**EXERCISE PROMPT:** Below are the entries; determine how many of their lines contain the string "will" and give that figure alone.

**Dataset entries:**
○ ○ ○ ○ ○
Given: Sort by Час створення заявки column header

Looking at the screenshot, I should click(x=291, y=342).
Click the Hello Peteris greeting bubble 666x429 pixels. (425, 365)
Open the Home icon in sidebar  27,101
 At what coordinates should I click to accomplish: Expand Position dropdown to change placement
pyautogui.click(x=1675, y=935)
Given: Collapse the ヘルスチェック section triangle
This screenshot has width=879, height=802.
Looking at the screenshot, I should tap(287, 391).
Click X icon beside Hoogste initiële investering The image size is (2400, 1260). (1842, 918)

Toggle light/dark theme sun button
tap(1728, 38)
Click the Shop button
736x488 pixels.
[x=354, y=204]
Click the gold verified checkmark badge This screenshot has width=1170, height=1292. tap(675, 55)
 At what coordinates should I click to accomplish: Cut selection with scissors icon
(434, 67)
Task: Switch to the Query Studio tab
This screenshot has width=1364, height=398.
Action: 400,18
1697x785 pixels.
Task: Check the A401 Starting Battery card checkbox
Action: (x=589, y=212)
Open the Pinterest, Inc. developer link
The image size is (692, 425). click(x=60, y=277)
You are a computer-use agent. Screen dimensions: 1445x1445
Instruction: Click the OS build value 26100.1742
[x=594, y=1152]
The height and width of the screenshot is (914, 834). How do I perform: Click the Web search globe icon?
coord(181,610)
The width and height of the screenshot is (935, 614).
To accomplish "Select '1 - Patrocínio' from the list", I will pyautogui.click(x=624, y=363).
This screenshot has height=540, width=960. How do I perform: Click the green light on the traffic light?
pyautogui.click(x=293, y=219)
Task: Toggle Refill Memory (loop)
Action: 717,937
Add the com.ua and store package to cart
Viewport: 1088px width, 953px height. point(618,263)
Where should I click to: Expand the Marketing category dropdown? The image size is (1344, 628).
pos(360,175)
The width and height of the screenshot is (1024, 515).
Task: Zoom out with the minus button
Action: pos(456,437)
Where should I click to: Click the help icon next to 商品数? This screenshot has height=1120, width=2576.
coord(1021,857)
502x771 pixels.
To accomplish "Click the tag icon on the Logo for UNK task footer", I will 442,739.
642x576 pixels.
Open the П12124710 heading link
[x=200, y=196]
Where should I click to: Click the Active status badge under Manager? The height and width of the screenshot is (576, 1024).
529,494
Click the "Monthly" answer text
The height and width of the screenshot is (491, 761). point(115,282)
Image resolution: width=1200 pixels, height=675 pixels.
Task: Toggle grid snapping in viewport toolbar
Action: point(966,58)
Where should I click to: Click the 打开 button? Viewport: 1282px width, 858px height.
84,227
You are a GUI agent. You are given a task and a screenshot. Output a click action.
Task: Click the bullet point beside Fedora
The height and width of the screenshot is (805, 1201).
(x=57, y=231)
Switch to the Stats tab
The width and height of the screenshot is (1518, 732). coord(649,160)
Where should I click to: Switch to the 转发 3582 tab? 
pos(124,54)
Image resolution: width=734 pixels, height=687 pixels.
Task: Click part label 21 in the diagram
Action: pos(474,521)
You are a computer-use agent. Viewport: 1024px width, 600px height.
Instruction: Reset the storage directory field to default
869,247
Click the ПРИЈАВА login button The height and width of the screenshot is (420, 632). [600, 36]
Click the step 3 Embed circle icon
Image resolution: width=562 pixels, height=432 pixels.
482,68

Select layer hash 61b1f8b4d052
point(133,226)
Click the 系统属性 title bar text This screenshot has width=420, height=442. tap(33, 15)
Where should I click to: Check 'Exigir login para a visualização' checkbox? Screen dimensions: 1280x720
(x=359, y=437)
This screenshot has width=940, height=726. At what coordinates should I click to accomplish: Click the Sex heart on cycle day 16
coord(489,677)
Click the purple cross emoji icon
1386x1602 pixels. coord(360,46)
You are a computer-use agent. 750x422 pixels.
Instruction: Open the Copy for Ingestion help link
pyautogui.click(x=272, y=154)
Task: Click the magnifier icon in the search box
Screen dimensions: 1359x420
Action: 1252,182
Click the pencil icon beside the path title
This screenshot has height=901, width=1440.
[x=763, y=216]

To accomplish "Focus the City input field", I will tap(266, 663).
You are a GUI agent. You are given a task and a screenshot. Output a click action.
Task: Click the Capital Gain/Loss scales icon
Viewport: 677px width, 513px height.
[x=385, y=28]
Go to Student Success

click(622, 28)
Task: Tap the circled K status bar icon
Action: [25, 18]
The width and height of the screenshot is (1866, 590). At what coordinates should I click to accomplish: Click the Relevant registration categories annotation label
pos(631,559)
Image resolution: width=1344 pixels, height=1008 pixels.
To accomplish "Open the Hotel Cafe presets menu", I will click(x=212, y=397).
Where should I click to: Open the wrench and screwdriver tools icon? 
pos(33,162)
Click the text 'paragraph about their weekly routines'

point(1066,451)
○ ○ ○ ○ ○
**OUTPUT OF THE EXERCISE:** 4